Understanding this mental model, though, is still in our favor. Instead of being afraid of sub-microscopic invaders, we can now start using more macroscopic notions, and cross-disciplinary ideas. Radiation and how people handle dosing says “shield the user” and it doesn’t always mean wearing lead-lined clothes. Placing appropriate barriers between people also helps, especially because we know that the virus is droplet-spread. Different jigs in high traffic situations will make a statistical difference. Here’s a great piece on a simple acrylic box that doctors in Taiwan are using during intubation. You can imagine how messy that is, if someone has pneumonia in both lungs.
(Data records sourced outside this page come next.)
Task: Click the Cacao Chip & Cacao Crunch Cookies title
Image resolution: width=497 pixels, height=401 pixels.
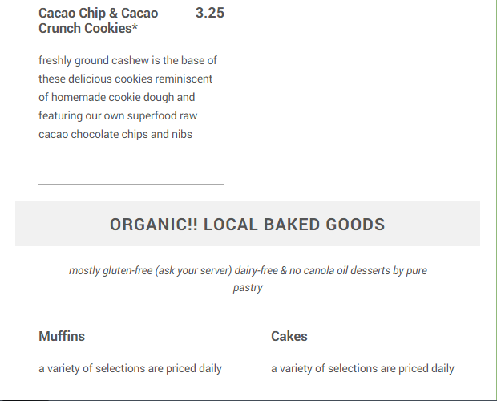Action: (98, 21)

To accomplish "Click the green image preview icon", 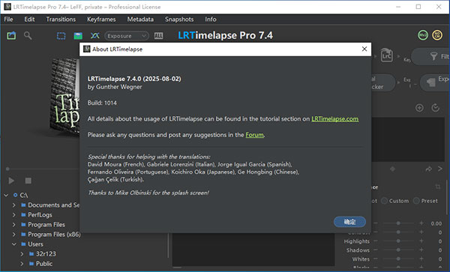I will pyautogui.click(x=78, y=36).
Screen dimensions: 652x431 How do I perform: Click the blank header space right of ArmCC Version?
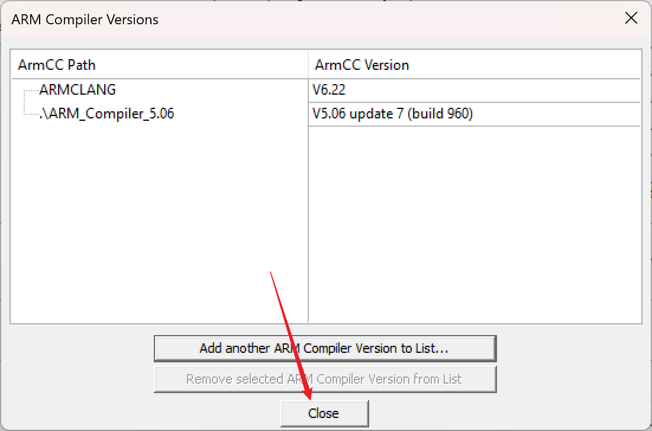pyautogui.click(x=524, y=65)
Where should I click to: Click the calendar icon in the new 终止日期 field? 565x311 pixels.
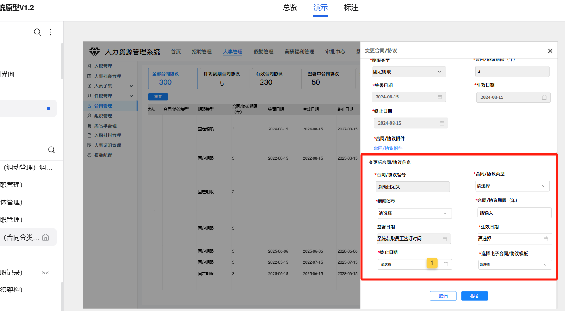tap(446, 264)
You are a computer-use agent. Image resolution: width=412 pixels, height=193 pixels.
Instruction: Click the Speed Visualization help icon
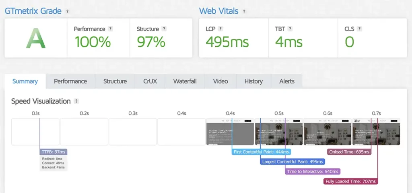pyautogui.click(x=76, y=101)
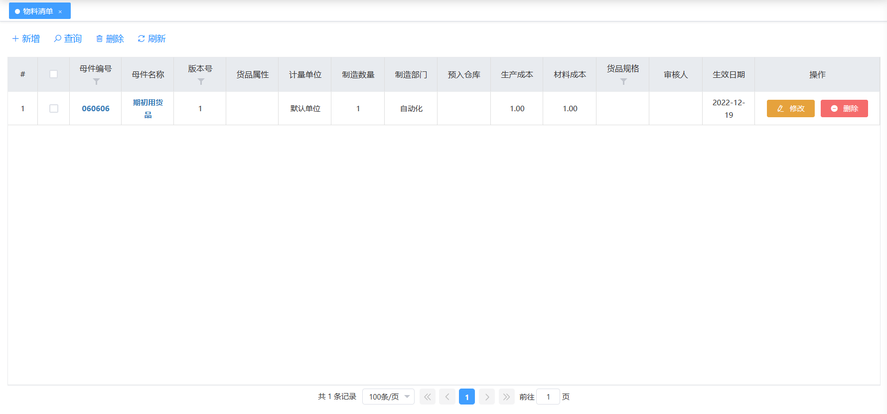The width and height of the screenshot is (887, 414).
Task: Go to last page double-arrow icon
Action: (x=506, y=397)

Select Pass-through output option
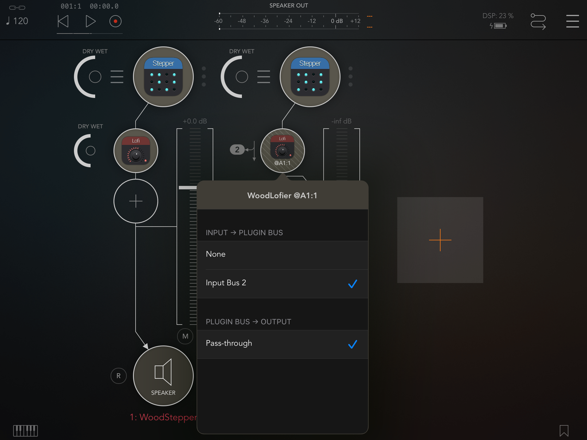coord(282,343)
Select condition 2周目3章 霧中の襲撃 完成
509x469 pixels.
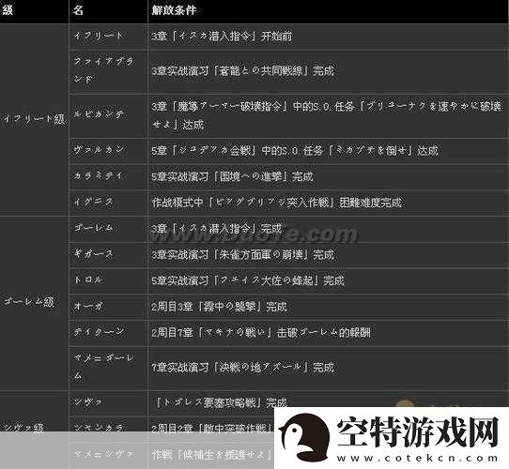click(219, 307)
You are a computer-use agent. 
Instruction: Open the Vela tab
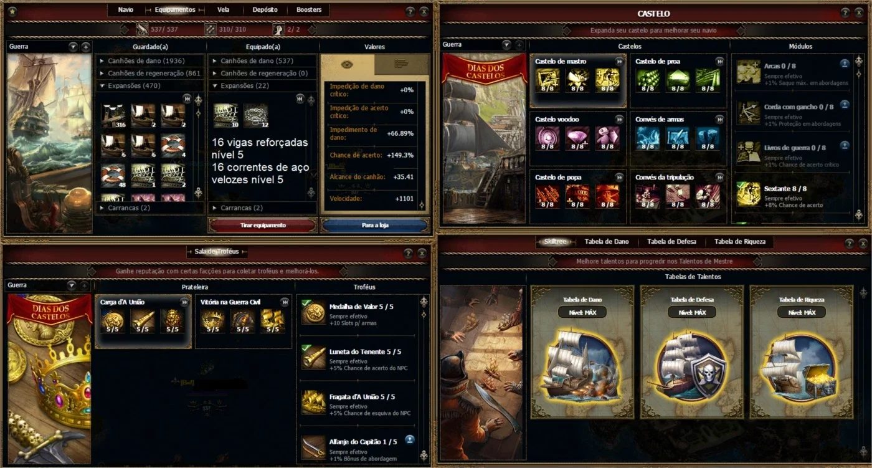pyautogui.click(x=223, y=10)
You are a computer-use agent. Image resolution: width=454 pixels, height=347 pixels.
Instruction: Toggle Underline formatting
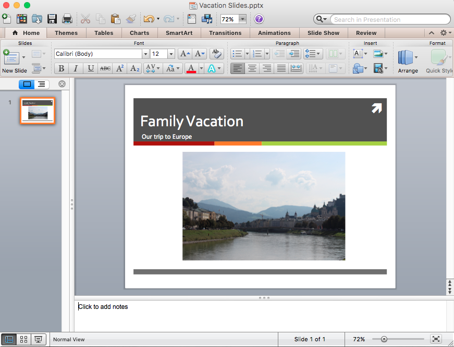tap(91, 68)
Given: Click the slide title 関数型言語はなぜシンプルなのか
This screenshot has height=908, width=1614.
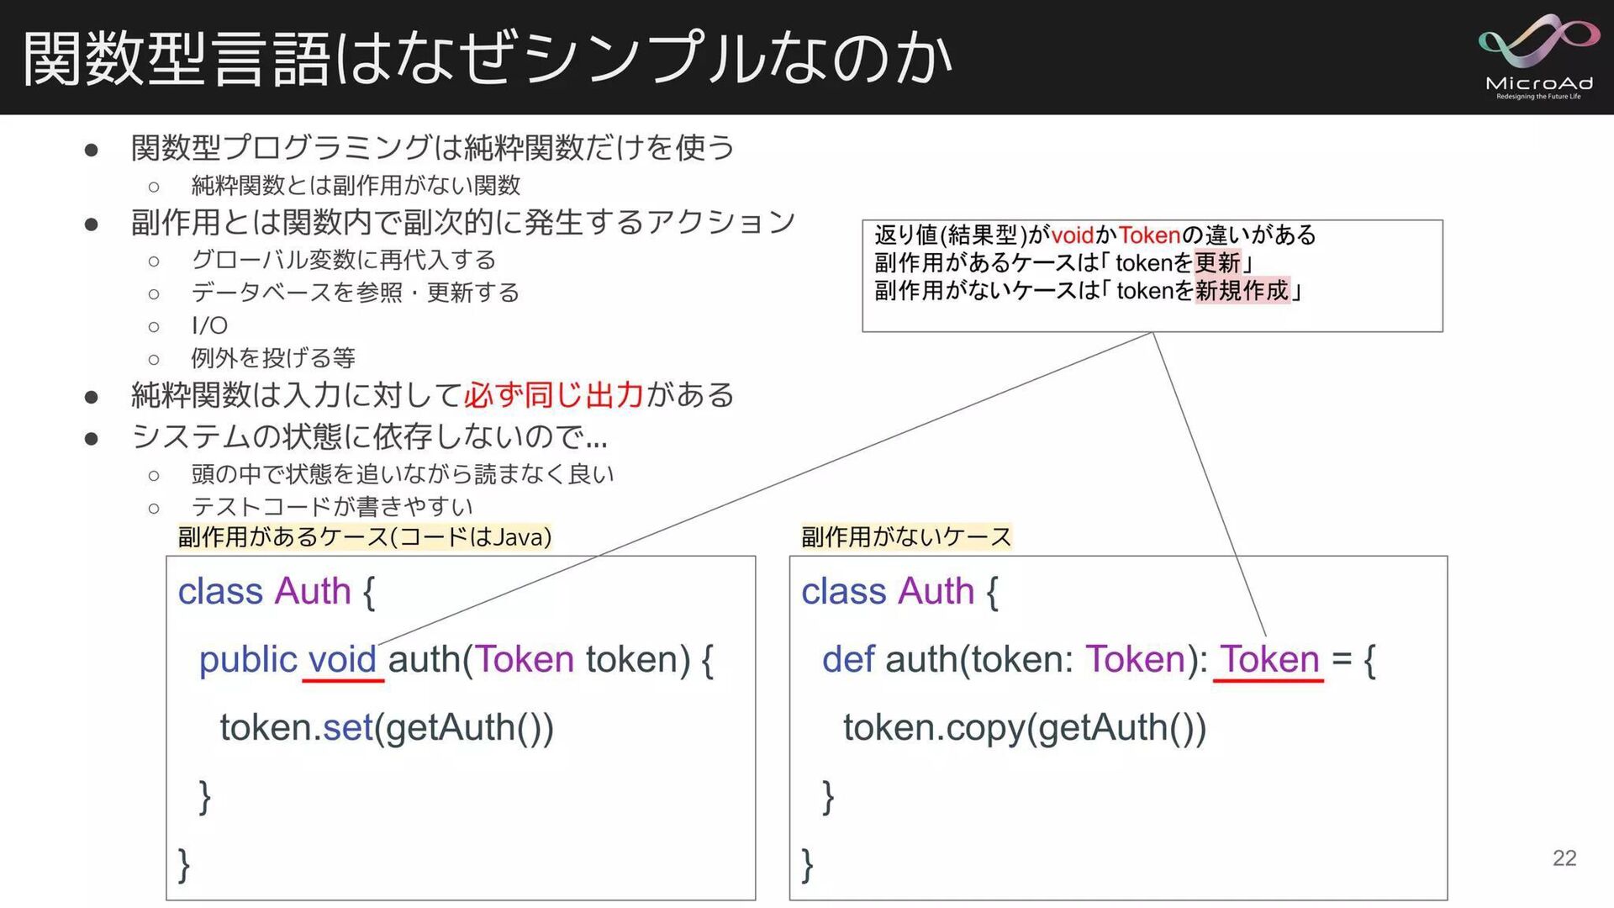Looking at the screenshot, I should pos(488,59).
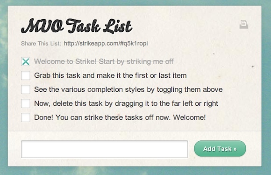Mark 'Now, delete this task' as done
This screenshot has height=175, width=271.
point(26,103)
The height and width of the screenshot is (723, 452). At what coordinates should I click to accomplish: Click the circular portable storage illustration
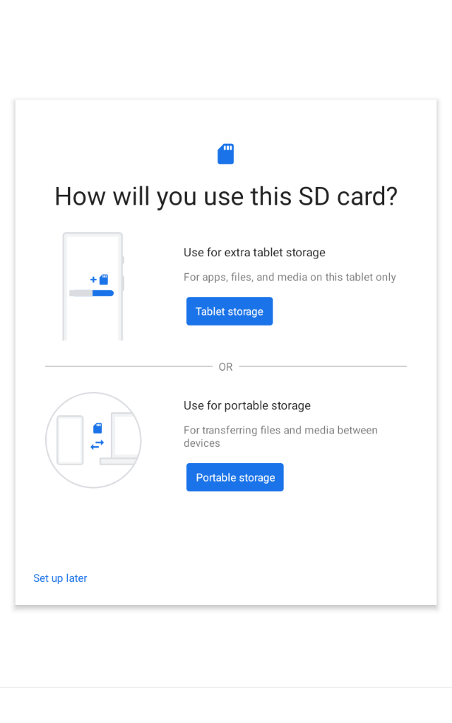(93, 440)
The other thing that can really help is understanding the need to cycle various health care providers out of front-line exposure roles. There is a whole new playbook that we can use. And we should use it — especially in convincing health care professionals who have not yet been hit at epidemic levels. We need to understand that these populations are people under stress, and likely to be reaching for familiar solutions — “More PPE” which really means “more of what I’m familiar with.” But if those gowns aren’t available, or are even rationed, we need to introduce a deeper understanding, with hopefully some collaborative problem-solving. And as dissemination of novel techniques starts bearing fruit, more will clamor for these different approaches. And we need to be ready to help.